Specifically, Trump the doctor said:

 The drug combo was one of “the biggest game changers in the history of medicine.”

“The known and potential benefits to treat this serious or life-threatening virus outweigh the known and potential risks when used under the conditions described in [the order].”

And offered that “I hope they use it, because I’ll tell you what, what do you have to lose? I may take it. I’ll have to ask my doctors about that.”

Dr. Guiliani gamely reported the same day that he has spoken in favor of the unproven therapy three or four times with Trump. It was one of at least 14 messages Giuliani has posted during the past three weeks endorsing the combination of the anti-malarial drug and the antibiotic azithromycin for covid-19.

On April 3rd, he let his hair down on “FOX and Friends” in acknowledging Dr. Fauci’s opposition to the therapy, saying, “We’ve got thousands of people dying, sweetheart. And by the time you blind test it, we’ll have 100,000 people who are dead. Why don’t we get in the real world of being a doctor instead of being an academic? We’ve got to take a little risk, god dammit, if we want to save lives. We are looking at a slaughter.”

Guiliani has also taken the time during this crisis to attack appropriate regulatory checks and balances by the FDA in attempts to ensure that our prescribed drugs are safe and effective. He recently said, “The general reputation of the FDA — and I don’t mean to be critical at a time like this — but that it’s very slow. I’ve represented pharmaceutical companies in very, very difficult situations, and it was my observation that they just took forever.”
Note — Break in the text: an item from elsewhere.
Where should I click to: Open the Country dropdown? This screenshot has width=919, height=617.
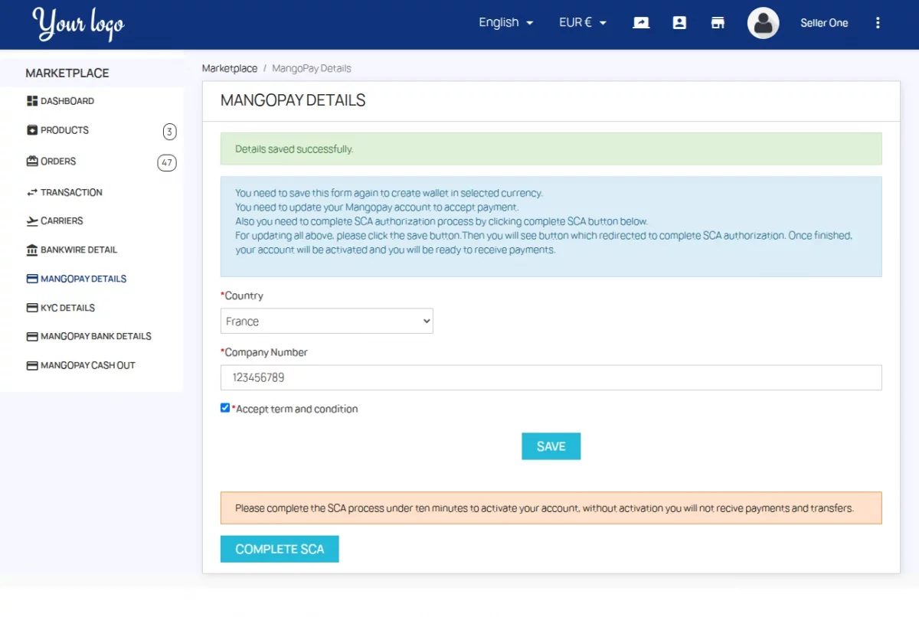pos(327,321)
As our AMA President takes the podium tomorrow, here is what she will confront:

  1. A President and his personal lawyer, both practicing medicine without a license.
  2. A run on supplies of hydroxychloroquine ignited by the President.
  3. A clear intent to further undermine a century of safeguards and thoughtful regulation to insure the safety and effectiveness of the medicines our physicians prescribe.
  4. And an expansion of the scope of practice to non-physicians on a scale well beyond any we could have imagined.

Dr. Harris’s voice and words must be clear and direct, “Mr. President, you (and your lawyer) are not authorized to practice medicine in these United States.”